(Text and item location listing)
------------
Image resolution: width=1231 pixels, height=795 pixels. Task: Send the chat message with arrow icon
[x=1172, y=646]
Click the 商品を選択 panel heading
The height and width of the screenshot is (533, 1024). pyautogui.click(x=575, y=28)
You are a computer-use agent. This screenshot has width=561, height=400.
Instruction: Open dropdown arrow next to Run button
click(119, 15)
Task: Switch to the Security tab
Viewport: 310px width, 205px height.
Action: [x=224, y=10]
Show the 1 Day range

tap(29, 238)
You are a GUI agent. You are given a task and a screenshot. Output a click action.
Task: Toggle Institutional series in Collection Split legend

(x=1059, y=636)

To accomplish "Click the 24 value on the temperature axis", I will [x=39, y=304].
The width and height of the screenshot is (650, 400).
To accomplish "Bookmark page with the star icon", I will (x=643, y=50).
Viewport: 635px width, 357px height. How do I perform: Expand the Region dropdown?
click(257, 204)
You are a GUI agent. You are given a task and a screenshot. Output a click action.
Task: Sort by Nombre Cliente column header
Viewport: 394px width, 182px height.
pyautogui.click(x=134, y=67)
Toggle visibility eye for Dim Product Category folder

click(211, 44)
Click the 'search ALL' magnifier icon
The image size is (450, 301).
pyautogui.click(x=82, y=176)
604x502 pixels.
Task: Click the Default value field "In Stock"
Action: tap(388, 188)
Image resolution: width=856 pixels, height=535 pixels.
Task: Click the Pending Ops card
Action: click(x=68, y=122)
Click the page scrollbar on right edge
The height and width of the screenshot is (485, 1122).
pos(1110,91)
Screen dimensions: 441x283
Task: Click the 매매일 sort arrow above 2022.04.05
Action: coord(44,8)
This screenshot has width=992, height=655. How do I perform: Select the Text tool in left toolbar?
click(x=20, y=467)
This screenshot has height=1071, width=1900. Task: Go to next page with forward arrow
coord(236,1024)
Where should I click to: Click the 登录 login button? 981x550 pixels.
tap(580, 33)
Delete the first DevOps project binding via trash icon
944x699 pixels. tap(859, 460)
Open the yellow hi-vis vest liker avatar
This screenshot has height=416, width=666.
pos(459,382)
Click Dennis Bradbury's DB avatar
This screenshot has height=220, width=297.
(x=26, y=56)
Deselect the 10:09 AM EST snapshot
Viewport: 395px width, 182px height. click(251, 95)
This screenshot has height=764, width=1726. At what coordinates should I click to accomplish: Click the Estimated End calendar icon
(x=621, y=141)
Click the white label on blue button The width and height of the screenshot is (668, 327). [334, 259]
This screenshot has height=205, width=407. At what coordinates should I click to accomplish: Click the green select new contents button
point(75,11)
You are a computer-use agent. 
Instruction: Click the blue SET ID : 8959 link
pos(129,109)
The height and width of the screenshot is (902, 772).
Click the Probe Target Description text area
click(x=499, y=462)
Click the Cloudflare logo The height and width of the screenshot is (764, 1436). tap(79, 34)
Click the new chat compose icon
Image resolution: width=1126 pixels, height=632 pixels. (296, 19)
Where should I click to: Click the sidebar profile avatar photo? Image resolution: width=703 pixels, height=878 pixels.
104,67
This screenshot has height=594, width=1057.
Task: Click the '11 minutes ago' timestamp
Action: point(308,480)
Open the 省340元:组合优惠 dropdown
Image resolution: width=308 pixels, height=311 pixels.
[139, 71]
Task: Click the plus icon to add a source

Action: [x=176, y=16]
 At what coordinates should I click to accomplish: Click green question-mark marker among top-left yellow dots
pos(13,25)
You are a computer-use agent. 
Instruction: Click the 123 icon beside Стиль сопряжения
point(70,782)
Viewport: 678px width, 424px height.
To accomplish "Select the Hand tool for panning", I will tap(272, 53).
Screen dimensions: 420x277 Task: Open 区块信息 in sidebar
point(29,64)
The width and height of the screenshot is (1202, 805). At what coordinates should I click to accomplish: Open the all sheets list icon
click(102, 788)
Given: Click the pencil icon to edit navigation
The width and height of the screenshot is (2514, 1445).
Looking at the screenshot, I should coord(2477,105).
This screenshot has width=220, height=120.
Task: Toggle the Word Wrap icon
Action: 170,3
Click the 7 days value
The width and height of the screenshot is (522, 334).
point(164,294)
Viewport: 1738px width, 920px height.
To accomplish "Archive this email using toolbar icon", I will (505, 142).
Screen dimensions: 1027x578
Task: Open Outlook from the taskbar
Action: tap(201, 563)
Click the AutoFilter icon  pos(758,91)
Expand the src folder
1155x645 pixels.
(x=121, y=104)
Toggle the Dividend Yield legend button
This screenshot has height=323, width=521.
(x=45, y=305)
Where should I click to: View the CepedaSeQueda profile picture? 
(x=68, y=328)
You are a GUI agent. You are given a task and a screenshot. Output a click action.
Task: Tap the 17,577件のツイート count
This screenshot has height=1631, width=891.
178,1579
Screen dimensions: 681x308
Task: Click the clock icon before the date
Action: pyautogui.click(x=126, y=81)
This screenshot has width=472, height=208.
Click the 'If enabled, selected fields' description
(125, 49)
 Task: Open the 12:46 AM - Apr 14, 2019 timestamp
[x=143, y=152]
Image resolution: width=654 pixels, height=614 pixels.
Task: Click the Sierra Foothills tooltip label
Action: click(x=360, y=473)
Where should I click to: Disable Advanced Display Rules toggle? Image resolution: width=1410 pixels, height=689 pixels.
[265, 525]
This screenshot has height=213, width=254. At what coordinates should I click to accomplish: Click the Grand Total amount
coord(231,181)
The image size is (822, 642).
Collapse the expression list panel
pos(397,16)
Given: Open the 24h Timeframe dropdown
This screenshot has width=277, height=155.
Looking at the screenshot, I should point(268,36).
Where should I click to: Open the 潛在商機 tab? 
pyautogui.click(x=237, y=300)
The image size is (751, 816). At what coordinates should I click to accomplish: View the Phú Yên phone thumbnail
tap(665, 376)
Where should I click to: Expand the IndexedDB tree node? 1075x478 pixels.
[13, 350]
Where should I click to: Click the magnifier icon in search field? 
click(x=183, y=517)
------------
Problem requirements: Reproduce every line of the listing above word for word.

Answer in full:
Image resolution: width=1231 pixels, height=795 pixels. Task: Send the chat message with arrow icon
[x=1172, y=646]
Click the 商品を選択 panel heading
The height and width of the screenshot is (533, 1024). pyautogui.click(x=575, y=28)
You are a computer-use agent. This screenshot has width=561, height=400.
Instruction: Open dropdown arrow next to Run button
click(119, 15)
Task: Switch to the Security tab
Viewport: 310px width, 205px height.
Action: [x=224, y=10]
Show the 1 Day range

tap(29, 238)
You are a GUI agent. You are given a task and a screenshot. Output a click action.
Task: Toggle Institutional series in Collection Split legend

(x=1059, y=636)

To accomplish "Click the 24 value on the temperature axis", I will [x=39, y=304].
The width and height of the screenshot is (650, 400).
To accomplish "Bookmark page with the star icon", I will (x=643, y=50).
Viewport: 635px width, 357px height. How do I perform: Expand the Region dropdown?
click(257, 204)
You are a GUI agent. You are given a task and a screenshot. Output a click action.
Task: Sort by Nombre Cliente column header
Viewport: 394px width, 182px height.
pyautogui.click(x=134, y=67)
Toggle visibility eye for Dim Product Category folder

click(211, 44)
Click the 'search ALL' magnifier icon
The image size is (450, 301).
pyautogui.click(x=82, y=176)
604x502 pixels.
Task: Click the Default value field "In Stock"
Action: tap(388, 188)
Image resolution: width=856 pixels, height=535 pixels.
Task: Click the Pending Ops card
Action: click(x=68, y=122)
Click the page scrollbar on right edge
The height and width of the screenshot is (485, 1122).
pos(1110,91)
Screen dimensions: 441x283
Task: Click the 매매일 sort arrow above 2022.04.05
Action: coord(44,8)
This screenshot has width=992, height=655. How do I perform: Select the Text tool in left toolbar?
click(x=20, y=467)
This screenshot has height=1071, width=1900. Task: Go to next page with forward arrow
coord(236,1024)
Where should I click to: Click the 登录 login button? 981x550 pixels.
tap(580, 33)
Delete the first DevOps project binding via trash icon
944x699 pixels. tap(859, 460)
Open the yellow hi-vis vest liker avatar
This screenshot has height=416, width=666.
pos(459,382)
Click Dennis Bradbury's DB avatar
This screenshot has height=220, width=297.
(x=26, y=56)
Deselect the 10:09 AM EST snapshot
Viewport: 395px width, 182px height. click(251, 95)
This screenshot has height=764, width=1726. At what coordinates should I click to accomplish: Click the Estimated End calendar icon
(x=621, y=141)
Click the white label on blue button The width and height of the screenshot is (668, 327). [334, 259]
This screenshot has height=205, width=407. At what coordinates should I click to accomplish: Click the green select new contents button
point(75,11)
You are a computer-use agent. 
Instruction: Click the blue SET ID : 8959 link
pos(129,109)
The height and width of the screenshot is (902, 772).
Click the Probe Target Description text area
click(x=499, y=462)
Click the Cloudflare logo The height and width of the screenshot is (764, 1436). tap(79, 34)
Click the new chat compose icon
Image resolution: width=1126 pixels, height=632 pixels. (296, 19)
Where should I click to: Click the sidebar profile avatar photo? Image resolution: width=703 pixels, height=878 pixels.
104,67
This screenshot has height=594, width=1057.
Task: Click the '11 minutes ago' timestamp
Action: point(308,480)
Open the 省340元:组合优惠 dropdown
Image resolution: width=308 pixels, height=311 pixels.
[139, 71]
Task: Click the plus icon to add a source

Action: [x=176, y=16]
 At what coordinates should I click to accomplish: Click green question-mark marker among top-left yellow dots
pos(13,25)
You are a computer-use agent. 
Instruction: Click the 123 icon beside Стиль сопряжения
point(70,782)
Viewport: 678px width, 424px height.
To accomplish "Select the Hand tool for panning", I will tap(272, 53).
Screen dimensions: 420x277 Task: Open 区块信息 in sidebar
point(29,64)
The width and height of the screenshot is (1202, 805). At what coordinates should I click to accomplish: Open the all sheets list icon
click(102, 788)
Given: Click the pencil icon to edit navigation
The width and height of the screenshot is (2514, 1445).
Looking at the screenshot, I should coord(2477,105).
This screenshot has width=220, height=120.
Task: Toggle the Word Wrap icon
Action: 170,3
Click the 7 days value
The width and height of the screenshot is (522, 334).
point(164,294)
Viewport: 1738px width, 920px height.
To accomplish "Archive this email using toolbar icon", I will (505, 142).
Screen dimensions: 1027x578
Task: Open Outlook from the taskbar
Action: tap(201, 563)
Click the AutoFilter icon  pos(758,91)
Expand the src folder
1155x645 pixels.
(x=121, y=104)
Toggle the Dividend Yield legend button
This screenshot has height=323, width=521.
(x=45, y=305)
Where should I click to: View the CepedaSeQueda profile picture? 
(x=68, y=328)
You are a GUI agent. You are given a task and a screenshot. Output a click action.
Task: Tap the 17,577件のツイート count
This screenshot has height=1631, width=891.
178,1579
Screen dimensions: 681x308
Task: Click the clock icon before the date
Action: pyautogui.click(x=126, y=81)
This screenshot has width=472, height=208.
Click the 'If enabled, selected fields' description
(125, 49)
 Task: Open the 12:46 AM - Apr 14, 2019 timestamp
[x=143, y=152]
Image resolution: width=654 pixels, height=614 pixels.
Task: Click the Sierra Foothills tooltip label
Action: click(x=360, y=473)
Where should I click to: Disable Advanced Display Rules toggle? Image resolution: width=1410 pixels, height=689 pixels.
[265, 525]
This screenshot has height=213, width=254. At what coordinates should I click to accomplish: Click the Grand Total amount
coord(231,181)
The image size is (822, 642).
Collapse the expression list panel
pos(397,16)
Given: Open the 24h Timeframe dropdown
This screenshot has width=277, height=155.
Looking at the screenshot, I should point(268,36).
Where should I click to: Open the 潛在商機 tab? 
pyautogui.click(x=237, y=300)
The image size is (751, 816). At what coordinates should I click to accomplish: View the Phú Yên phone thumbnail
tap(665, 376)
Where should I click to: Expand the IndexedDB tree node? 1075x478 pixels.
[13, 350]
Where should I click to: Click the magnifier icon in search field? 
click(x=183, y=517)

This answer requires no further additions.